### Instructions to follow
The line that contains "Given: Open more" marks the start. Please set it down, with every later line of the data, exactly and without pictures.

#### Task data ####

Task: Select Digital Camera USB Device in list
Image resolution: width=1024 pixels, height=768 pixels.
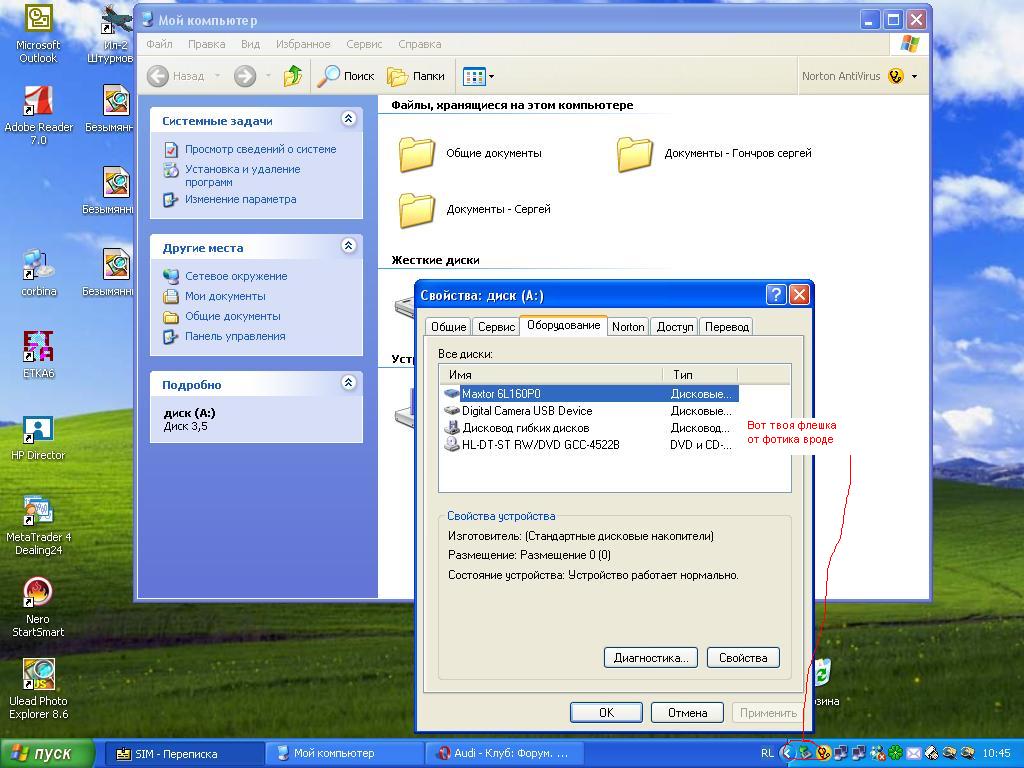Action: click(x=526, y=411)
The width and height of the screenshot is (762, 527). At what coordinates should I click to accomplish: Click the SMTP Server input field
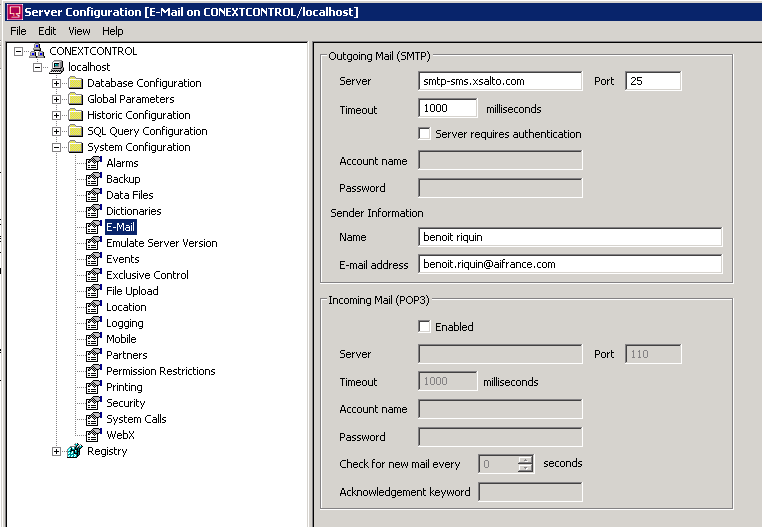(x=500, y=81)
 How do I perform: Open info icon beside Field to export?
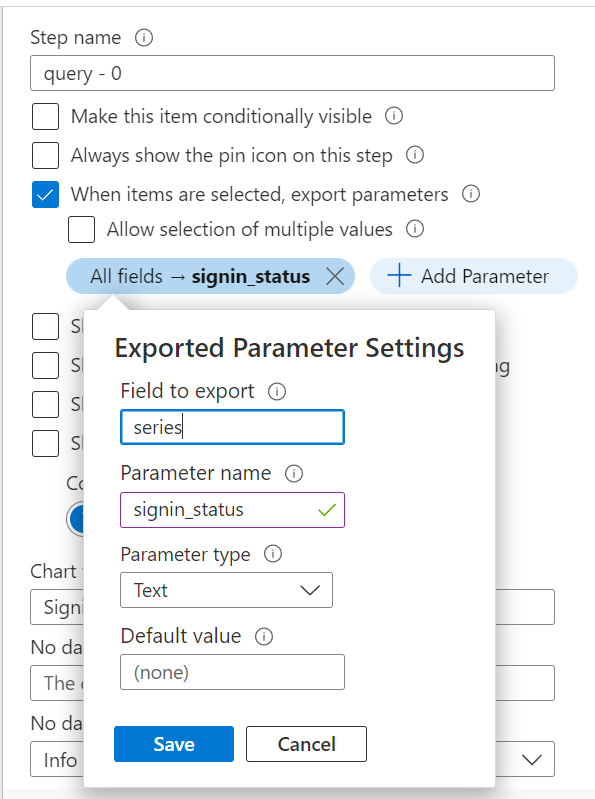pos(277,391)
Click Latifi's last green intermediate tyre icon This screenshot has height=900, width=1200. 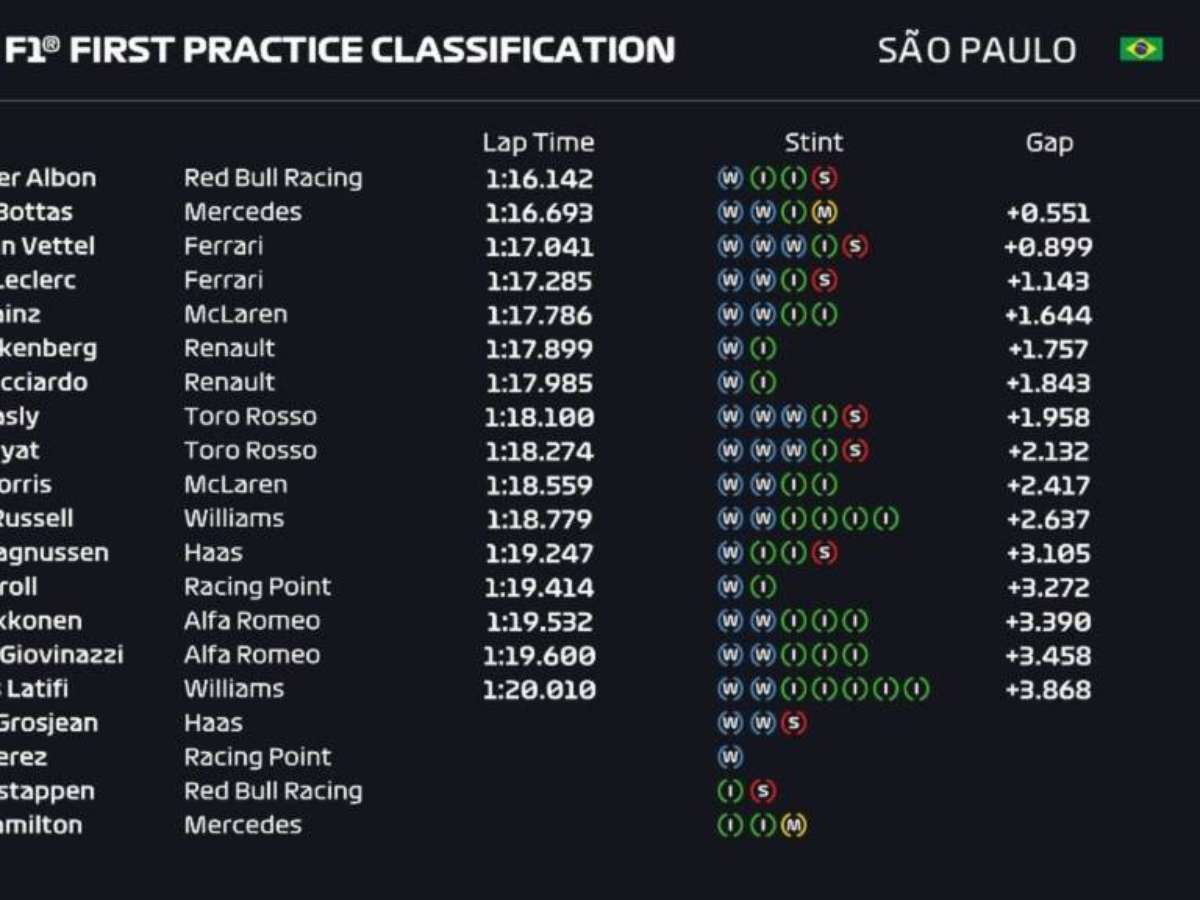coord(917,689)
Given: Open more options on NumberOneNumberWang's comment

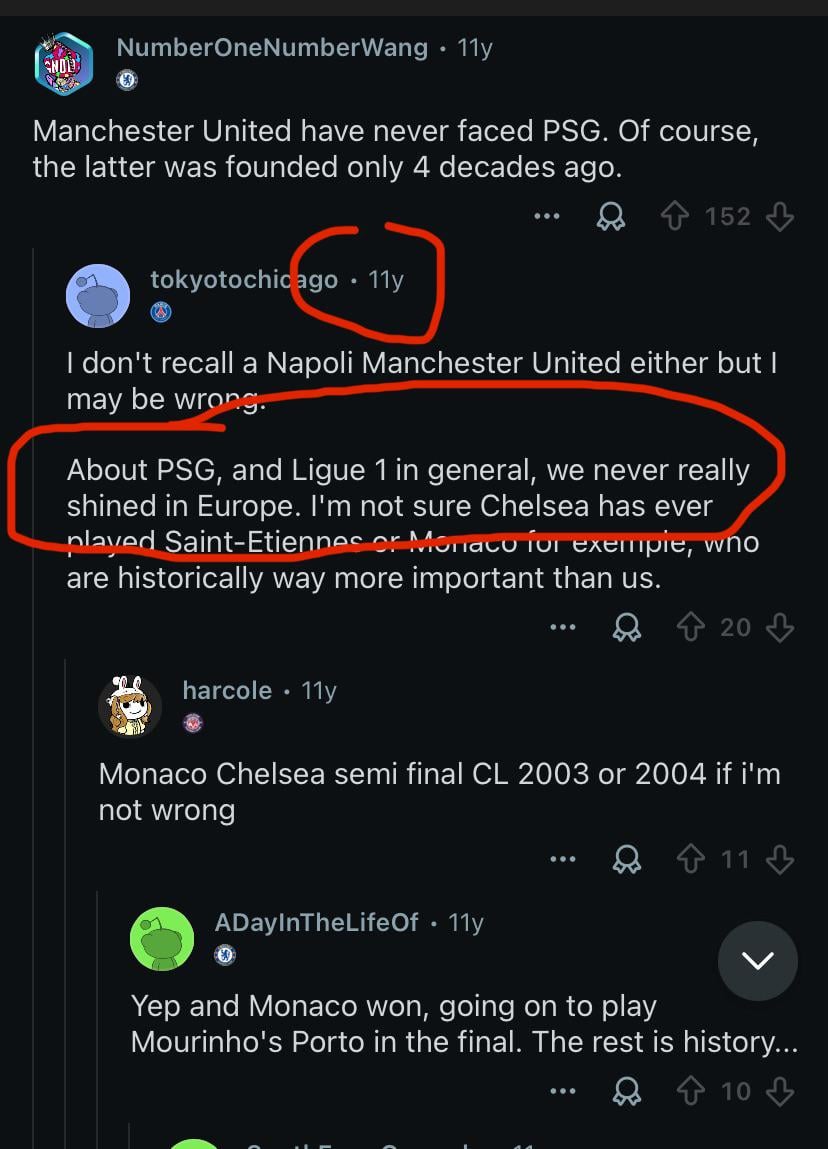Looking at the screenshot, I should pos(546,217).
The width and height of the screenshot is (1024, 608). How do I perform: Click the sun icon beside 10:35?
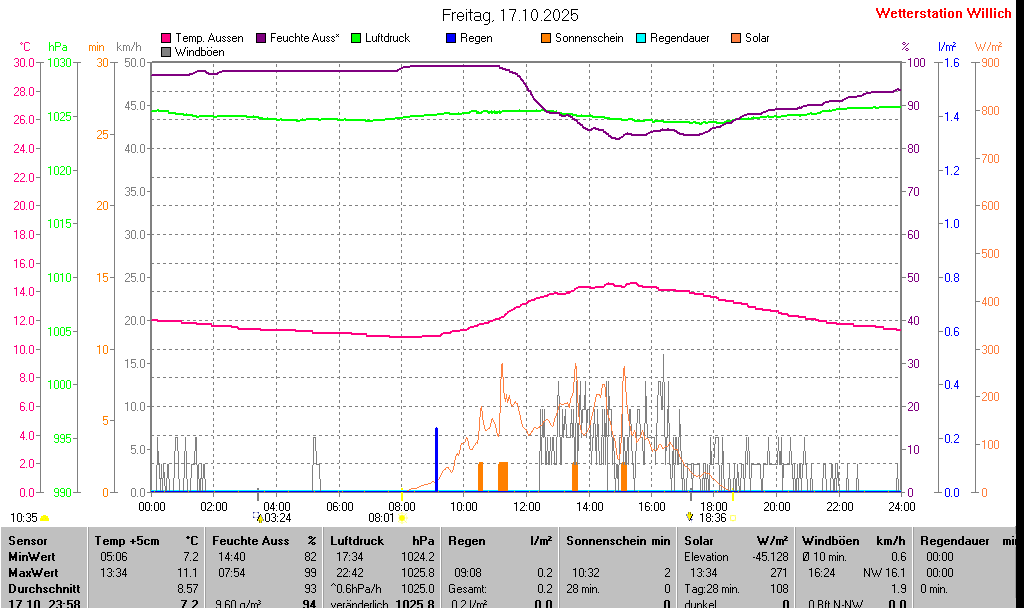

####

### Problem solution
Given: Open more options on NumberOneNumberWang's comment

Looking at the screenshot, I should pos(546,217).
The width and height of the screenshot is (1024, 608). How do I perform: Click the sun icon beside 10:35?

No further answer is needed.